“Gulf of America” opens with a cluster of five people dressed in nondescript street clothes—cargo pants, t-shirts, thick-soled shoes—stepping in a quick-quick-slow salsa rhythm. Eventually, two duos pair off and Kyle Sangil performs a liquidy solo. Liony Garcia rather dramatically divides the group by knifing his body through centerstage. It’s in this separated formation that the group first encounters soldiers in combat fatigues, their faces covered with balaclava masks. The five take a step closer together, visibly concerned; shadows cast on the rear scrim multiply ominously as the commandos advance to encircle them. The partnering here is violent: a soldier throws a woman to the ground, she punches him back. I can hear people cry out with effort, or in pain. It’s a chaotic scene, genuinely disturbing, and goes on longer than I’d like. I notice the floor is vibrating under my seat with a loud thrumming bass. A flashing video projection by Lianne Arnold heightens the disorientation.
“Gulf” goes on record as a powerful statement in dangerous times, but that doesn’t make it easy to watch. Given the recent murders in Minneapolis, this fight scene, impressive as it is, feels too on-the-nose. I guess that’s the point. I do love that Christian’s music invites the spectre of TS Eliot’s “Wasteland.” Like many, I know the famous poem mostly by its opening line, “April is the cruelest month.” It was written following WWI and, reading it now, after the show, there is much that resonates with Comfort’s theme. Christian treats the lyrical language as an atmospheric element of her haunting score.

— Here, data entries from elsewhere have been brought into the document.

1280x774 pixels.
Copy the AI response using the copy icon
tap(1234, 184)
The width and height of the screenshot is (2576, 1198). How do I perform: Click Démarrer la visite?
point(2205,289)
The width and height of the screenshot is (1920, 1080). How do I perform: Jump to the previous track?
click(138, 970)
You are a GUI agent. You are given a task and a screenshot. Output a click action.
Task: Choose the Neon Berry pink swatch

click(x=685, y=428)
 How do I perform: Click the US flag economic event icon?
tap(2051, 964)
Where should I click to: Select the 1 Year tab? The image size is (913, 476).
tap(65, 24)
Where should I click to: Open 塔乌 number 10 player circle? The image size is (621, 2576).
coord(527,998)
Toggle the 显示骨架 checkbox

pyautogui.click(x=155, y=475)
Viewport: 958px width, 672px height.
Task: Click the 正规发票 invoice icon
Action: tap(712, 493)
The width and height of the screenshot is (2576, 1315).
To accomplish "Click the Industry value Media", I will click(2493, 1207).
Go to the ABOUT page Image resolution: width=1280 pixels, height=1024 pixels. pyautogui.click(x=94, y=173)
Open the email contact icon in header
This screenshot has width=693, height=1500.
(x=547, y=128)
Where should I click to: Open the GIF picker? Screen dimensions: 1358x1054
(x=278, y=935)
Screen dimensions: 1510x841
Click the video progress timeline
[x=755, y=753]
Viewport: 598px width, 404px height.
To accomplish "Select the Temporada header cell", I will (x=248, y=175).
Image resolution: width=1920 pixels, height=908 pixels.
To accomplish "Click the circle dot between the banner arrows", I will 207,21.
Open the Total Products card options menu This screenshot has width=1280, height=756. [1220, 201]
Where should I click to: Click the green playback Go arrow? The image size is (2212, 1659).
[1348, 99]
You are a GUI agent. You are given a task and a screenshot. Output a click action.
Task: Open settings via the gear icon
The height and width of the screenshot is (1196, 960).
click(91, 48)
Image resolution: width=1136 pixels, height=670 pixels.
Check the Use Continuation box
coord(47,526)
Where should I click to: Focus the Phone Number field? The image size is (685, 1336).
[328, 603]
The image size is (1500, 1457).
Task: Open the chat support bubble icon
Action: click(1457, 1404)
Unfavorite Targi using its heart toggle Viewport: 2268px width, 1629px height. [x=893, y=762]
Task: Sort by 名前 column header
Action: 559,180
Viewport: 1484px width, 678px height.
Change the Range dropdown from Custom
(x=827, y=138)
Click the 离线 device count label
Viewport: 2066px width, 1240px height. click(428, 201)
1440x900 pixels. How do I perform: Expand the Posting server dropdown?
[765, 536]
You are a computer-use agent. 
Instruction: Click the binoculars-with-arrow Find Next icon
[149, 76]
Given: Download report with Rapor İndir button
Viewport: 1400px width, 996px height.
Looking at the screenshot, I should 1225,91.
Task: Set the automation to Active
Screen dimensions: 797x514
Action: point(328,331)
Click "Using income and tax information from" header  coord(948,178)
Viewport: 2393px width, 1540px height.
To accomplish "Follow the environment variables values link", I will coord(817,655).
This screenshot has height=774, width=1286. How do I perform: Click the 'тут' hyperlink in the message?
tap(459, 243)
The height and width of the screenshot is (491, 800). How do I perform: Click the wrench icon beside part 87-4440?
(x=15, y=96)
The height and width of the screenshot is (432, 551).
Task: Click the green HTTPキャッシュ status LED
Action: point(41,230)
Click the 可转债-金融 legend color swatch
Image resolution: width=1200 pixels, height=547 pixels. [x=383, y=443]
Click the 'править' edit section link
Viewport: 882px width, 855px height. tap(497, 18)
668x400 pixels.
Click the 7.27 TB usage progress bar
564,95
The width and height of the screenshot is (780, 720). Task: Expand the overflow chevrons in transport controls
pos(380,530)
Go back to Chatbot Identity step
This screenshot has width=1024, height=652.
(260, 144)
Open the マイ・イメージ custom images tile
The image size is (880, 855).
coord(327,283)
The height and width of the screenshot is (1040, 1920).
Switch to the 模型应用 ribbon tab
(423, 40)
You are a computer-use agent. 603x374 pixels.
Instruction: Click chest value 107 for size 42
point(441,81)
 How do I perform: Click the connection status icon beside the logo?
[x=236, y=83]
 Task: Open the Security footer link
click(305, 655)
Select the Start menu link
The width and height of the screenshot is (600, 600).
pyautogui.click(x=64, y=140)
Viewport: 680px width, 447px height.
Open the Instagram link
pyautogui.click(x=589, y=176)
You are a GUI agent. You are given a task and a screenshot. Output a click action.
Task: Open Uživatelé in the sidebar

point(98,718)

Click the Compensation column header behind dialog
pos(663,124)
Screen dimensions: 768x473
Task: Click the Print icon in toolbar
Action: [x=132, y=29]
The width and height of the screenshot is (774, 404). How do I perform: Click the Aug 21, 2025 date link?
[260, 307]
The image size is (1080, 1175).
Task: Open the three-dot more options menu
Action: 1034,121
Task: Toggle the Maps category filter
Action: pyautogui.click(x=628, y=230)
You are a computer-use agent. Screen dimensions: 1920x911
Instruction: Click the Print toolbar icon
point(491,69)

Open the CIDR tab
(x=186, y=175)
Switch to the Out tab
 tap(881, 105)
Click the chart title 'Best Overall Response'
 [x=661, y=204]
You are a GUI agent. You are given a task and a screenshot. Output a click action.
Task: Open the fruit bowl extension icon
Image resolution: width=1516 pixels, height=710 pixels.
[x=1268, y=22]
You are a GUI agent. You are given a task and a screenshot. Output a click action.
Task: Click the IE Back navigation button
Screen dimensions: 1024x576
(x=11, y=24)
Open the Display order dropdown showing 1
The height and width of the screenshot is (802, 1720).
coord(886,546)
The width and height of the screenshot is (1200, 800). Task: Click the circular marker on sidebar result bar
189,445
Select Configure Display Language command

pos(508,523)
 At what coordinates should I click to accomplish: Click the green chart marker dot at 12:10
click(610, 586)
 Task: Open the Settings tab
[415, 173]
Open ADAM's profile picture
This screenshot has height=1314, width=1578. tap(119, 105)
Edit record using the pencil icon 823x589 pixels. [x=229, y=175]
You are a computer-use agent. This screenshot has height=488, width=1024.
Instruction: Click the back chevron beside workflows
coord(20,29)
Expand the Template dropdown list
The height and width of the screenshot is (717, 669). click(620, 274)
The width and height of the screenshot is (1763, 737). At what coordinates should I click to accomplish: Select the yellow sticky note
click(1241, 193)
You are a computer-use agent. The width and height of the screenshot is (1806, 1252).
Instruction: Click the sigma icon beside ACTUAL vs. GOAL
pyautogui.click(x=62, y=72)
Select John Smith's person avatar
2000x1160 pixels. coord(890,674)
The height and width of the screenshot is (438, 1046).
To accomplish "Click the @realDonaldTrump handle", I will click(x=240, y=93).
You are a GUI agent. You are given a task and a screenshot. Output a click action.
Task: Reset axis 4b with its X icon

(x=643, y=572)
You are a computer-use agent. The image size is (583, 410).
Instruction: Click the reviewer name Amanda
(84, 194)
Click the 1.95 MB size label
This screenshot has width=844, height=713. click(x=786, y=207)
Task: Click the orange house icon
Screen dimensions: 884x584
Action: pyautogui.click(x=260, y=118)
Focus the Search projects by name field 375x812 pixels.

The fight comes to a draw with a long moment of stillness, all the characters still standing. No one dies in this instance. The five original dancers each face off one to one with a soldier, the pairs close enough to stare into each other’s eyes. One reaches out and removes a soldier’s mask, as if saying, “I see you; I am seen.” The rumbling bass starts up again, the unmasked man turns and walks away as the scene fades to silhouette.